Mindfulness exercises are a way to give your brain a job to do – what I call giving the elephant a stick. (Click here to read more about what that means.)
Where does your mind spend most of its time? This short exercise can be an eye-opener.
- Sit comfortably.
- Let your mind wander – don’t try to control it.
- Every thought you notice, label it as Past, Present, or Future.
- After your session, whether it’s 1 minute or 10, get a general sense of your time. Did you notice being in the past or the future more often?
Here are some examples of how to label your thoughts…

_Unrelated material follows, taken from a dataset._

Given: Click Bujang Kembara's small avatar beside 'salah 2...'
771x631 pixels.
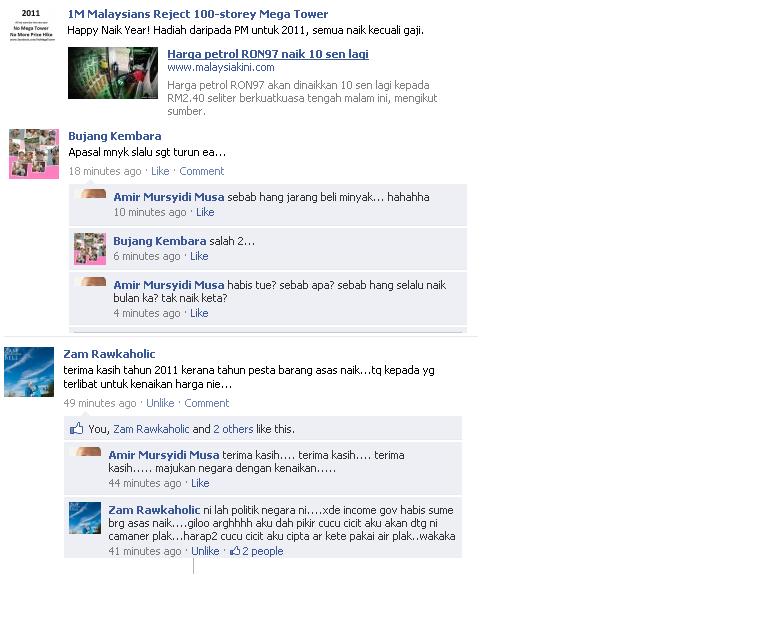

- That’s so cool I ran into Joe the other day = past
- I need to get eggs when I’m at the store = future
- Ack, my nose itches = present
- What’s going to happen if I lose my job? = future
- Will someone please stop that car horn?! = present
- My foot fell asleep = present
- I can’t believe she said that to me = past
- What if I had done this instead? = past
- My breathing sounds a little raspy = present
The Present = Mindfulness
Many self-help books talk about the Now. Now is the only part of time that we actually have any influence over.
(By the way, did you know “now” lasts approximately 3 seconds?)
The past can’t be changed. The past is often full of regrets or resentments.
Thoughts of the future are basically fantasy because it hasn’t happened yet. The future is often full of worries.
The present is all we can influence.
And so what?
You don’t necessarily have to “do” anything with this exercise. It’s simply a practice of awareness.
But if you want to take it a step further, ask yourself a second question.
The first question is where do you spend your time – past, present, or future?
The second question is does the thought make you feel good or bad?
Does the thought from the past feel bad (regret, resentment, frustration, etc.)? If so, think a different thought. For example, “the past has passed, I don’t have to change it.”
Does the thought from the past feel good (fond memories, warm fuzzies, etc)? Keep thinking that thought.
Does the thought from the future feel bad (worry, fear, anxiety, etc.)? If so, think a different thought. For example, “there’s no guarantee that’ll happen, I’m actually okay right now.”
Does the thought from the future feel good? Keep thinking that thought.
It takes practice to release bad-feeling thoughts but feeling better is so worth it!